In an event driven system, an application can be notified that an event has happened and then take action. However, if something goes wrong, e.g. a machine goes down while the event is happening, then the event handling is stopped. Even if the machine is recovered, the processing of the event would then not be complete because the event would have been recorded as having already happened, and any records of the event and the processing states would be lost. Examples for such systems include the system and process disclosed in US2013/151889, whereby the system only comprises a primary system that may cause a data overload when rolling back transactions.

Accordingly, there is a need for improved data processing systems, allowing distributed computing and event driven architecture, as well as guaranteed and stable process to ensure that a certain event activity, or data event, is performed guaranteed, but only once.

Summary of the Invention Accordingly, the present invention relates to an event-driven processing system for ensuring a singular event in a data grid, the system comprising a grid of nodes providing processing and in-memory data, the system further comprising a cache module provided by the data grid, an event processing module provided by the data grid, and a reactive stream module connected to but not provided by the grid, and configured to execute an event when instructed by the event processing module, wherein:

(a) the cache module comprises at least a first cache for storing identifying information about events to be processed in a node ("to handle cache");

(b) the event processing module comprises at least a first node comprising

i. a request handler for receiving a request corresponding to an event associated with a number of processing steps to be taken in the system; and

ii. a processing interceptor logic ("notifier") for copying the entity reference to the reactive stream; and

(c) the reactive stream module comprises

i. a processing module ("reactive stream") for parallel execution of an event, ii. an entity specific logic for updating the at least first, and optionally, and/or second cache, after an event has been processed and related transactions has been committed; and

iii. a control logic for verifying data in the first cache relating to a specific event to be processed with transactions that are to be committed by the reactive stream, and for either removing the data from the stream for an event that is committed, or for rolling back any transaction for events no longer present in the first cache, such that an event entity is transacted exactly once.

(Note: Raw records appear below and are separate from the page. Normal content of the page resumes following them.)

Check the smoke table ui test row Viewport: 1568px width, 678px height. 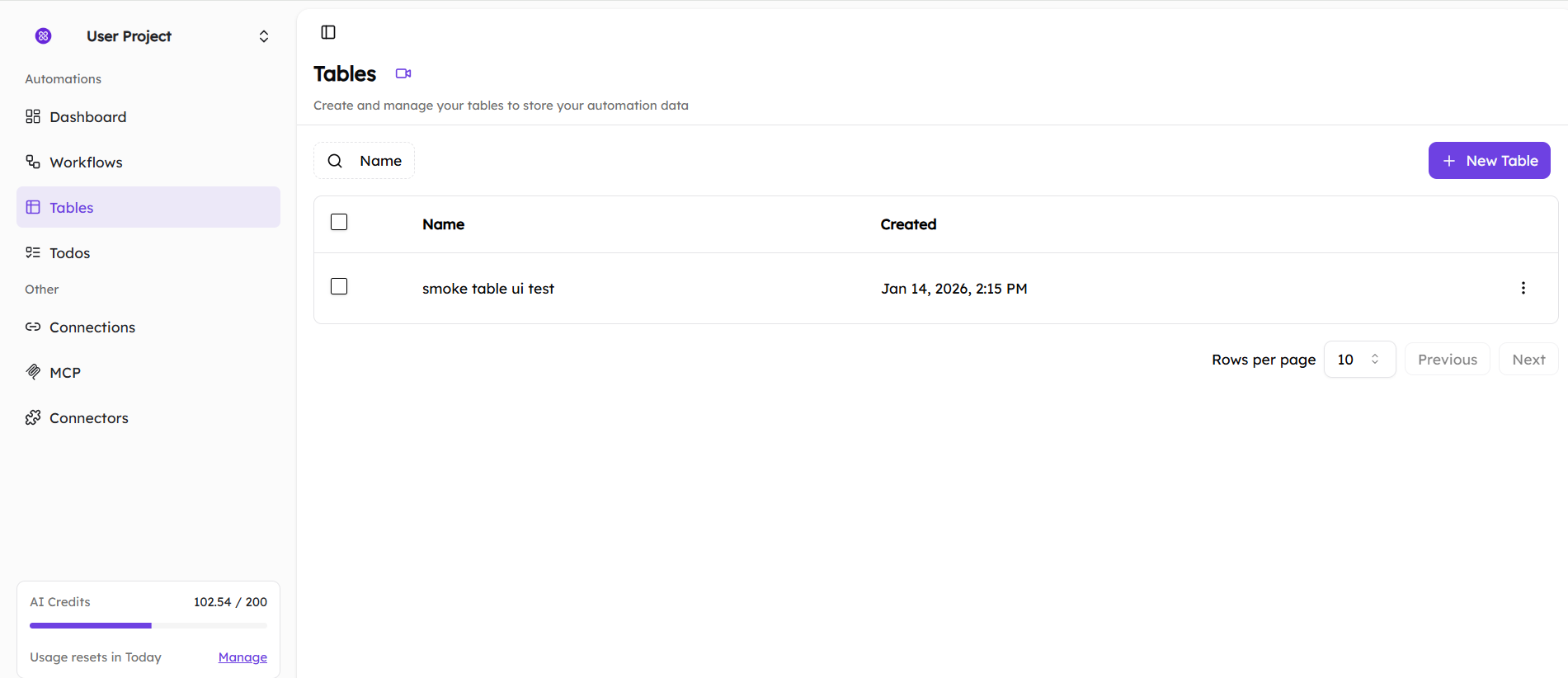(339, 286)
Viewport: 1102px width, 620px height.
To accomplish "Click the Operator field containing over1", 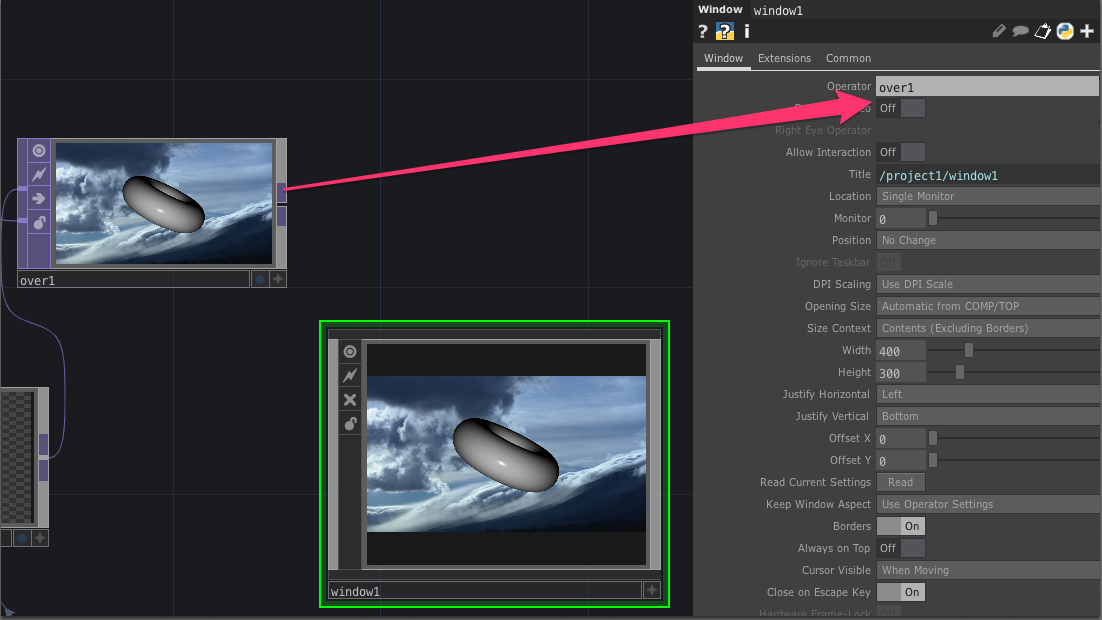I will (x=987, y=87).
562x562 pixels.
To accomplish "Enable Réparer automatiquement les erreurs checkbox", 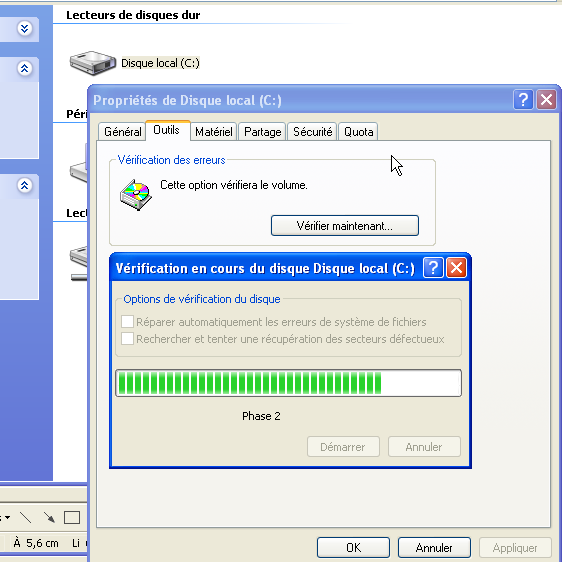I will click(127, 322).
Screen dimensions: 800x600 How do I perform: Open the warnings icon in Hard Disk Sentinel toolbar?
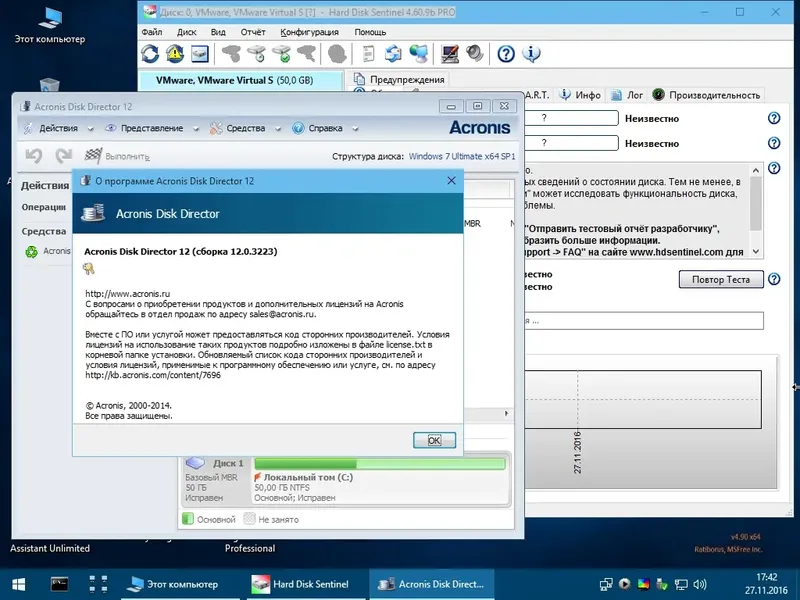coord(174,52)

The improved system preferably is compatible with an existing data processing apparatus and system of the institution. The present invention also advantageously relates to a process for providing a singular event for a given event request or external event, the request comprising at least one type of event, wherein a event has a beginning and an end and comprises a plurality of actions triggered by the external events or events translated from user requests received in the subject system, the process comprising: i. providing a request handler for receiving a request corresponding to an event associated with a number of processing steps to be taken in the system; ii. providing a first grid cache for storing identifying information about events to be processed in a node; vi. providing a second cache for storing data associated with the scheduled events, i.e. the so called to handle cache; vii. providing at least a first node each comprising a request processor for receiving a request from the request handler and identifying an event to be processed based on the request; and preferably providing a secondary node scheduled to contain an inactive backup version of the information about events to be processed in the primary node, vii. providing processing interceptor logic for starting the processing steps on saving of identifying information about an event in the first cache; and viii. providing a reactive stream to commit and complete the transactions related to the event entity; and ix. providing event transfer logic for transferring the identifying information about an event from the first cache to an entity archive cache on completion of the processing steps associated with the event; and x. providing for a control logic and an entity specific logic for rolling back any transactions that had been duplicated.

In a further aspect the present invention relates to machine executable instructions that when executed by at least one processor cause the at least one processor to perform the subject process. In a further aspect the present invention relates to a non-transitory machine readable medium comprising machine executable instructions according to the subject process. In a further aspect the present invention relates to machine readable storage storing machine executable instructions according the present process. In yet a further aspect, the present invention also relates to the use of a system according to the invention to increase the stability of the system by ensuring that an event is handled once and only once.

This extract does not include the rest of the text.